- **DATENAUSZÜGE**

________

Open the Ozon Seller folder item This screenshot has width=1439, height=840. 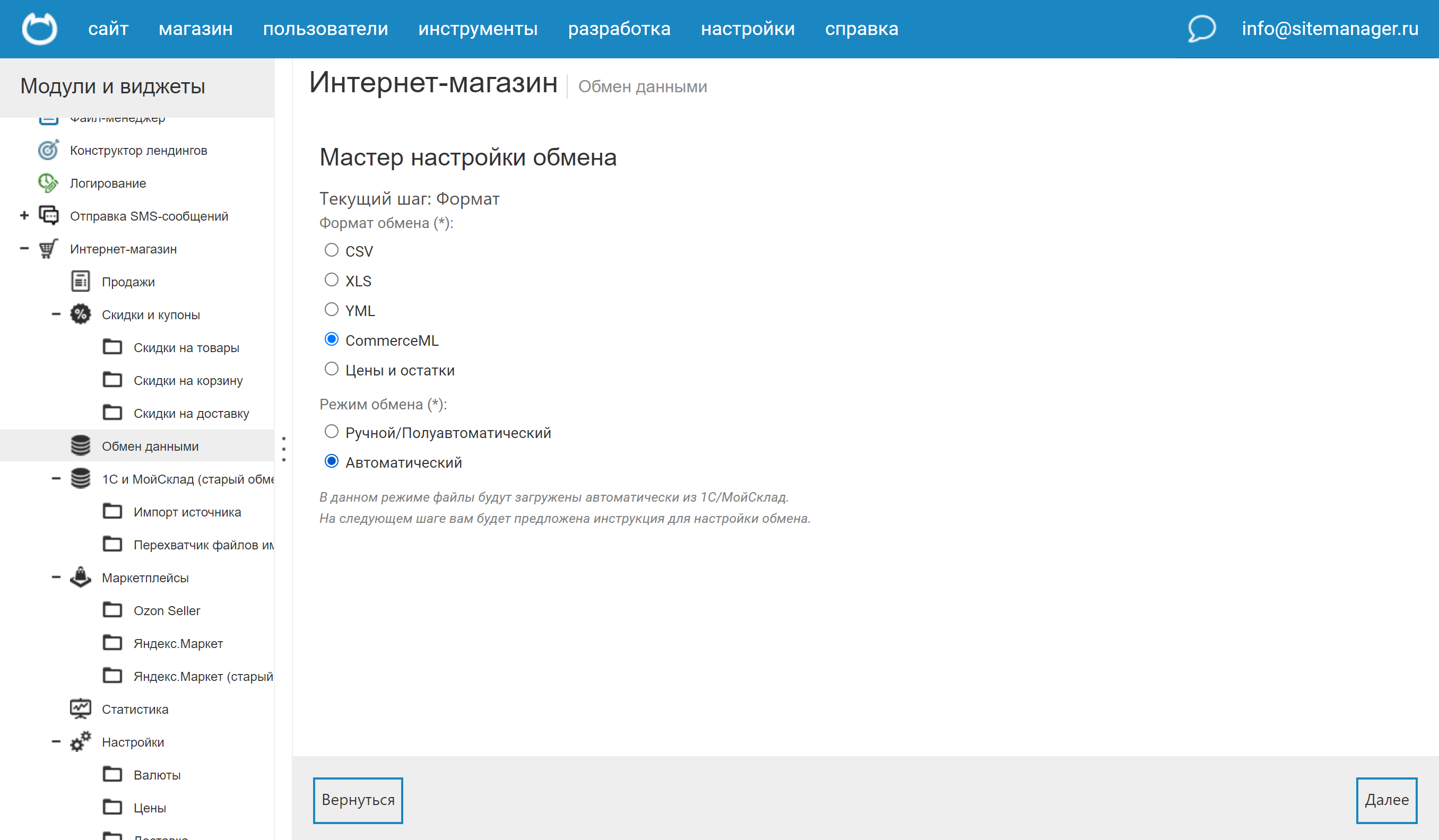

________

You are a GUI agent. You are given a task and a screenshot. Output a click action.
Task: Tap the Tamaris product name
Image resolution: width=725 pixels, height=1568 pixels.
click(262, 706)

________

- **AUFGABENSTELLUNG**
Gib den Teil der Daten, der mit der Zeile mit „You are a GUI“ beginnt und mit der Zeile mit „click(262, 706)“ endet, einschließlich dieser beiden Zeilen vollständig wieder. Skaliere dabei nur die Koordinaten in den Antworten mit dem Faktor 2,4 und runde sie auf ganze Zahlen, wobei halbe Werte aufgerundet werden.

- **LÖSUNG**
You are a GUI agent. You are given a task and a screenshot. Output a click action.
Task: Tap the Tamaris product name
Image resolution: width=725 pixels, height=1568 pixels.
click(629, 1694)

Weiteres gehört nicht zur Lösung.